RANO 2.0 addresses the concern of immunotherapy treatment-related increases in contrast enhancement or decreases in contrast enhancement, by including the concepts of Pseudoprogression (PsP) and Pseudoresponse (PsR), requiring repeat imaging for confirming disease response, and disease progression.
Dr Constance Moore, Principal Medical Research Scientist, Voiant, spoke with Dr Benjamin Ellingson, University of California Los Angeles, about how to use RANO 2.0 in clinical trials.
Lesion Selection
If the review paradigm is enhancing disease, and all baseline lesions must be enhancing, should readers mark any new non-enhancing lesions, and would those contribute to the sum of the product of perpendicular diameters (PPD) or volume?
If it is a purely “HGG” study, then only the enhancing disease is taken into consideration. There is no need to measure any of the non-enhancing lesions, nor add any of the non-enhancing lesions to the sum of PPD or volumes.
Disease Progression
Will progressive disease (PD) trigger if a new measurable enhancing lesion is marked, If the review paradigm is non-enhancing disease, and all baseline lesions must be non-enhancing?

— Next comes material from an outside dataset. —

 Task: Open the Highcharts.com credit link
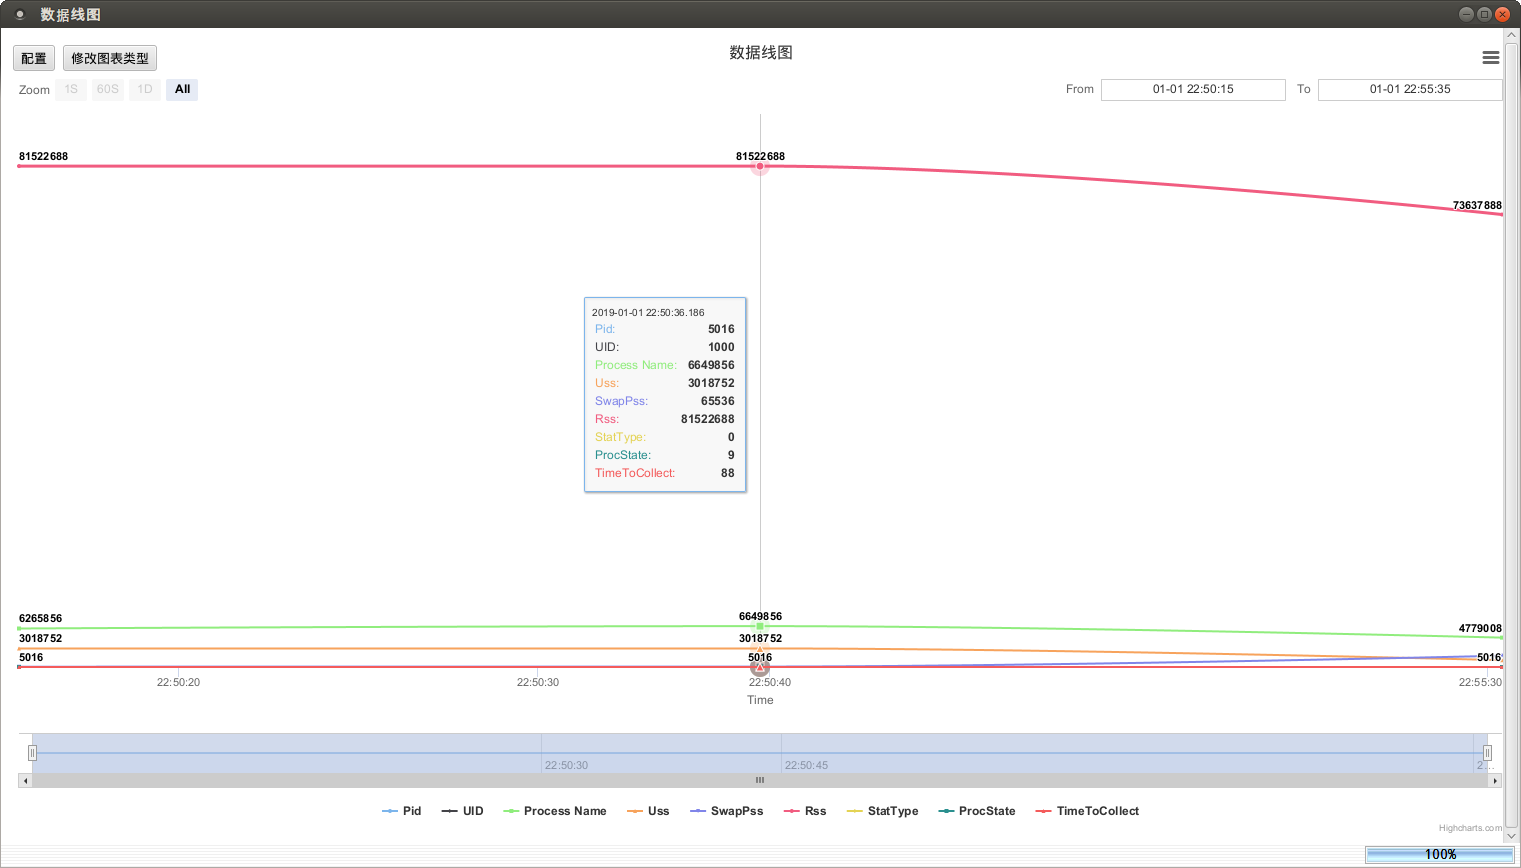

Any new enhancing lesion on an LGG study is PD. This should be treated similarly to how PD is triggered for “neurological decline” (for example). The emergence of measurable enhancement basically trumps the growth of the non-enhancing tumor. This is a binary “PD” automatically when it is observed. It doesn’t get added to the sum of PPD.
What would the radiographic time point response be if the previous time point was PD and current time point is not PD?
Assuming the trial is for HGG, and confirmation of PD is required by the sponsor/study, then the preliminary PD time point is technically “pseudoprogression (PsP)” and the current time point would be stable disease (SD).
Confirmation of Response
What would the radiographic time point response be if the previous time point is response but current is SD?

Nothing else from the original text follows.